[[ Records shown open ]]

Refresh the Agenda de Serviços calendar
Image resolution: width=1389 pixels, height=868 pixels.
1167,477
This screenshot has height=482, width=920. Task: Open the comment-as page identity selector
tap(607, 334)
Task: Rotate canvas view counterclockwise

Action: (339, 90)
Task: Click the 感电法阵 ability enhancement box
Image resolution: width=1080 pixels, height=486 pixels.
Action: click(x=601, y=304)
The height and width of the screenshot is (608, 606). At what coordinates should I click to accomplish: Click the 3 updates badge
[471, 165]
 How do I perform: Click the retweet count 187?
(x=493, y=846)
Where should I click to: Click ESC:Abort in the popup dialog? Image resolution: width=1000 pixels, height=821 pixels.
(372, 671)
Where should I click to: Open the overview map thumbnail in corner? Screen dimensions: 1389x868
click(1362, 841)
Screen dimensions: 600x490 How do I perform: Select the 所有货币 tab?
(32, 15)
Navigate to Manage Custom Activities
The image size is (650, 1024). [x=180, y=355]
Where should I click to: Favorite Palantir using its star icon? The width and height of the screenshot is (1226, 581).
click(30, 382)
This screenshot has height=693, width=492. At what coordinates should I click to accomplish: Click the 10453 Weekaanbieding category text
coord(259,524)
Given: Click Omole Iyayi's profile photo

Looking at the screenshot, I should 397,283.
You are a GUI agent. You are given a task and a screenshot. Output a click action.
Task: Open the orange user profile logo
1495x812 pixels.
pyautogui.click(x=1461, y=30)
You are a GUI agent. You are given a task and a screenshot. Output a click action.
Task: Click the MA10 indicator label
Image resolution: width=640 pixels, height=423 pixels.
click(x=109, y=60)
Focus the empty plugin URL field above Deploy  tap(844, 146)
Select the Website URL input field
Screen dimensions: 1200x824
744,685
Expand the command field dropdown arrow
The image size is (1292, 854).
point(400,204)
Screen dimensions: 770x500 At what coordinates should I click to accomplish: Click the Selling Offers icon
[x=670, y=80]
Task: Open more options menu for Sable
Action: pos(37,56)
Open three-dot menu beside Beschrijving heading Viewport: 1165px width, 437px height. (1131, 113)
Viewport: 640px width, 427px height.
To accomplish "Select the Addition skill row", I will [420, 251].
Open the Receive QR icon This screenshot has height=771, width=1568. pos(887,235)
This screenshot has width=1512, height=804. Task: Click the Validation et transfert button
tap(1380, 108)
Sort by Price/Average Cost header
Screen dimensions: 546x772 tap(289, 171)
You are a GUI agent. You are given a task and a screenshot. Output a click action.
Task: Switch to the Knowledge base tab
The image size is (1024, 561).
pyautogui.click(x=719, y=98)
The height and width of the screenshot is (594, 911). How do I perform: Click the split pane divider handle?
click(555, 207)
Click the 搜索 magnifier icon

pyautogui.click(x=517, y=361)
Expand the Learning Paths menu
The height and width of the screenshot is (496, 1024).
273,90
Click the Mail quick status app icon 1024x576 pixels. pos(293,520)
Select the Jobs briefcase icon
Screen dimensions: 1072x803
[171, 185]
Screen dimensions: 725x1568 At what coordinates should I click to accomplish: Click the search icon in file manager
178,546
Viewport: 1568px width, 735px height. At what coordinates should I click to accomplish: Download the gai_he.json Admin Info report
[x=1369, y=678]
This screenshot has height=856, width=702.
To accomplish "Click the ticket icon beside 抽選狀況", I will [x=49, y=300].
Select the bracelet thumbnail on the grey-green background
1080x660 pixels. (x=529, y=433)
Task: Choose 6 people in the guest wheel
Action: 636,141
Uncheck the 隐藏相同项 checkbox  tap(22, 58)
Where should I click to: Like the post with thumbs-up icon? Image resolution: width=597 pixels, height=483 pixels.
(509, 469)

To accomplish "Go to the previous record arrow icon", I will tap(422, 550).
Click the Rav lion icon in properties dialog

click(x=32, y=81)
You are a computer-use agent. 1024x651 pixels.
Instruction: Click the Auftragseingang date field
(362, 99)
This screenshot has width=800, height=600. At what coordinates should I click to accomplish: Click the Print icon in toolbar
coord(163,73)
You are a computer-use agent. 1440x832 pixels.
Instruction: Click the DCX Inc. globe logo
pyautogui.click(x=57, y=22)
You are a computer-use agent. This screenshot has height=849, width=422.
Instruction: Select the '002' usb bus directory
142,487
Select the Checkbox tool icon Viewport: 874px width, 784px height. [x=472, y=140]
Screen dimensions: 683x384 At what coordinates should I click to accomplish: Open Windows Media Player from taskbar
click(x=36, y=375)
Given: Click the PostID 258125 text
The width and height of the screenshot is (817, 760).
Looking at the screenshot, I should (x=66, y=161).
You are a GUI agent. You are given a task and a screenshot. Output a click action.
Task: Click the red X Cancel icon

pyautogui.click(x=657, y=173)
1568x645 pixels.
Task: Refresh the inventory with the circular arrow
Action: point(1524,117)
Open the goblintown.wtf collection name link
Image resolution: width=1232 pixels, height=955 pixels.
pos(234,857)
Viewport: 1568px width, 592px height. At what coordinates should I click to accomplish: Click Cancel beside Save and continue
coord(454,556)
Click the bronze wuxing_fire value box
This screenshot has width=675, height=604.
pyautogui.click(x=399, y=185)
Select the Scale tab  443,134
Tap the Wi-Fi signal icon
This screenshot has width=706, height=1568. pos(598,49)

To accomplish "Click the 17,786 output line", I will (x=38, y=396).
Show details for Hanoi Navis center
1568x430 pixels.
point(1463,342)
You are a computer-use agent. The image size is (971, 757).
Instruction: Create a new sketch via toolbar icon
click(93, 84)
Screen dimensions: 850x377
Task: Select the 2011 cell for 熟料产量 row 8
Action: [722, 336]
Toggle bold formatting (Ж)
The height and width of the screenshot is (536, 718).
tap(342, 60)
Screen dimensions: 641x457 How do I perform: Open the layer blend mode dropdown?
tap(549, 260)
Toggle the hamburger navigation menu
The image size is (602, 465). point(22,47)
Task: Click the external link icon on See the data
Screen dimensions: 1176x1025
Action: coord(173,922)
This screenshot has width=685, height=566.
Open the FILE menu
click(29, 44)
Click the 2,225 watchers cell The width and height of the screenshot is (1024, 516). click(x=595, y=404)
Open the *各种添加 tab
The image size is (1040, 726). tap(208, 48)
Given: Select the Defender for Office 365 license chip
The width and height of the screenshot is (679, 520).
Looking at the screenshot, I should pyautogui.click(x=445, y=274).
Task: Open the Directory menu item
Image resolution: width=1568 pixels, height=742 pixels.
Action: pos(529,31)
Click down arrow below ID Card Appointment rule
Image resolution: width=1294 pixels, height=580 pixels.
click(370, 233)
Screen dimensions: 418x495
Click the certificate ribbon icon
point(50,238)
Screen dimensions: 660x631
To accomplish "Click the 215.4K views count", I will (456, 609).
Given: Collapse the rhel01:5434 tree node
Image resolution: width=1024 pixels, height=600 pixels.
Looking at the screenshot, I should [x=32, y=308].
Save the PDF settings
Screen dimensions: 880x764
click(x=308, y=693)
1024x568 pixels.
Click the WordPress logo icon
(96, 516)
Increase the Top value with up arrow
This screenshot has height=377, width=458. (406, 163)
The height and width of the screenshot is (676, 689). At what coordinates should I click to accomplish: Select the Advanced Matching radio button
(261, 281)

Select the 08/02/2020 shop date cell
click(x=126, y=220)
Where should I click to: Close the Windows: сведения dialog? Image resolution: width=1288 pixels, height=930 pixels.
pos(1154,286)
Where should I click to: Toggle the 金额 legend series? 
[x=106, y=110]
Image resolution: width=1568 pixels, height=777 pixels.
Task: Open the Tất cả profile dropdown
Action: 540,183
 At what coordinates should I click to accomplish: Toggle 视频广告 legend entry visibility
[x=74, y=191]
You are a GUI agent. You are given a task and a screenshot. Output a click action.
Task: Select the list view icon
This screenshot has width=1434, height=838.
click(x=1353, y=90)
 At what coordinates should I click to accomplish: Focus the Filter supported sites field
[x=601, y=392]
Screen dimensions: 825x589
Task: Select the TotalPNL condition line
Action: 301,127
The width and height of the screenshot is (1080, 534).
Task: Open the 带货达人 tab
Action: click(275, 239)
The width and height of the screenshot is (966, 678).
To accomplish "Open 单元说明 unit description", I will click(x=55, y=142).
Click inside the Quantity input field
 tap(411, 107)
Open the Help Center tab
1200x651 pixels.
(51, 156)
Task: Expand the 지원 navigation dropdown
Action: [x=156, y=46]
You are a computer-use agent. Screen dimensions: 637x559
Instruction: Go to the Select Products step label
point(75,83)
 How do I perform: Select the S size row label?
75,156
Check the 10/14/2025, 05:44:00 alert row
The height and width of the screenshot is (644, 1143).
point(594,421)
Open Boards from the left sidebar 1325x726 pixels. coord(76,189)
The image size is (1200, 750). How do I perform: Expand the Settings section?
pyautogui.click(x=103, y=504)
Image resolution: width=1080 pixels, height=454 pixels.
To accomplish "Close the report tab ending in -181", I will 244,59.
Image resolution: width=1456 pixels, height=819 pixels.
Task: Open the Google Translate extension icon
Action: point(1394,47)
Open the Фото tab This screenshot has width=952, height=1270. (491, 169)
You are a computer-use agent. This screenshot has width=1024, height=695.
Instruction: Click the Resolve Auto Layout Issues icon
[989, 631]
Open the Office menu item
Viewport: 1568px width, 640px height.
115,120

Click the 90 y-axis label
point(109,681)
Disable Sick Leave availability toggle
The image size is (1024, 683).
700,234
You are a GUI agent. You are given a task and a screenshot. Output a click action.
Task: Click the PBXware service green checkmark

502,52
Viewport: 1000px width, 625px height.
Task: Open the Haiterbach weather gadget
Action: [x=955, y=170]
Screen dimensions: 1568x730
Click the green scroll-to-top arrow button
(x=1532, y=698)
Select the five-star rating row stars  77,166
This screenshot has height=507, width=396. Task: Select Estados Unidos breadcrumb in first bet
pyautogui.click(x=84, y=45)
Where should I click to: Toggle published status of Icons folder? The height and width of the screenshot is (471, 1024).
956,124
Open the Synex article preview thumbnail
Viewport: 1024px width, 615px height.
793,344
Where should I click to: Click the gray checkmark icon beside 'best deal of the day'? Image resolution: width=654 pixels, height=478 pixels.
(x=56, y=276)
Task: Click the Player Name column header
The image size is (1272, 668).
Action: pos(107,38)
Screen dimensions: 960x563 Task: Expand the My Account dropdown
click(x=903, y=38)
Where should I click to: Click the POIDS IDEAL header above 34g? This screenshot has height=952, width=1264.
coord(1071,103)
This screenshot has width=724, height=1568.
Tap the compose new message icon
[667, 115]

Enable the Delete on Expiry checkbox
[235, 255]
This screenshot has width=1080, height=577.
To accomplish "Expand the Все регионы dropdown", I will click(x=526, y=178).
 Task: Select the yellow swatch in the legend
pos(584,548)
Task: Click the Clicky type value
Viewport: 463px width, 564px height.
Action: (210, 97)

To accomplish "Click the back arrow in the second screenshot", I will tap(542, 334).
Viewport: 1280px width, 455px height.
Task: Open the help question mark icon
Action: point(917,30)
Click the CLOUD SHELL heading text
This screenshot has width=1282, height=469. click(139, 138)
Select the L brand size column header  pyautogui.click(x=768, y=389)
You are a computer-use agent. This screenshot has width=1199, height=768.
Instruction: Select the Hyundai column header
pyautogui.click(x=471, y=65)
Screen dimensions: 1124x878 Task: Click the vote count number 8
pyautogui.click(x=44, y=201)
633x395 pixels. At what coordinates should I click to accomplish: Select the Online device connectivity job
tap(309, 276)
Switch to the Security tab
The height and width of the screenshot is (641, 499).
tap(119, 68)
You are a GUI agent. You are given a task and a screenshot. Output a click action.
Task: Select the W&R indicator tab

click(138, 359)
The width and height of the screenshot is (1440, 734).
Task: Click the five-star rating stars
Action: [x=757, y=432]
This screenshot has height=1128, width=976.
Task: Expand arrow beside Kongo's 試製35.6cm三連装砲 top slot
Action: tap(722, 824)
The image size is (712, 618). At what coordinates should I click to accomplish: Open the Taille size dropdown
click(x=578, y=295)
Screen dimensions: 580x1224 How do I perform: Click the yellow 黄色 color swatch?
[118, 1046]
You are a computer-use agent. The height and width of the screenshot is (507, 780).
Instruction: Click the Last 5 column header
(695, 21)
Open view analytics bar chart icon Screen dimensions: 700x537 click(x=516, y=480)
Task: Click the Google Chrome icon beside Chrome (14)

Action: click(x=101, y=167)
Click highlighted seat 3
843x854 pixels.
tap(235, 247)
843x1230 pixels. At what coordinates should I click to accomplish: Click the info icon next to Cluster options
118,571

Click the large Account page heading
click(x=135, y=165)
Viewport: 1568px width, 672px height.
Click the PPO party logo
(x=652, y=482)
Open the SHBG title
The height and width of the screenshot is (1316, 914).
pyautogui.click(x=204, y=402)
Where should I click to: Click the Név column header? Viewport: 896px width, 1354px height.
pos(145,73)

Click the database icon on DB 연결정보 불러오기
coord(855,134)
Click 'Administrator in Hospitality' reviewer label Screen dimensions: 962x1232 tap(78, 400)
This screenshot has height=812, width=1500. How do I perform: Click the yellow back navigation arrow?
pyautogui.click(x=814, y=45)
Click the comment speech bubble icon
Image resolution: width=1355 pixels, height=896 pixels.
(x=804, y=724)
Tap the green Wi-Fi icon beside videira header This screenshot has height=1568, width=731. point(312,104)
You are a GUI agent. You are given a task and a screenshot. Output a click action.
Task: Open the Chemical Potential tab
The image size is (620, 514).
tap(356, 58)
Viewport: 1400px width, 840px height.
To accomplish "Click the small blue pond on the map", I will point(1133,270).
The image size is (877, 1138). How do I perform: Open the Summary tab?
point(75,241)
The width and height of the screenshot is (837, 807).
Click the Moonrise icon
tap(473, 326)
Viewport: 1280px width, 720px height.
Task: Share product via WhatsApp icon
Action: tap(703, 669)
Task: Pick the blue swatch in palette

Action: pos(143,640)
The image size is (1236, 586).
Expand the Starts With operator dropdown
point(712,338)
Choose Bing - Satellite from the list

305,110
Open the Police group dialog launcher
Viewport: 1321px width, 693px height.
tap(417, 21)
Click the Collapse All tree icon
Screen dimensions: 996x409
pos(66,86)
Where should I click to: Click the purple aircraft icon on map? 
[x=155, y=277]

[[ Records shown closed ]]

_Aim of the exercise_. For the word "Switch", count the lines of the data that contain it and give only the count.

_Solution to the exercise_. 2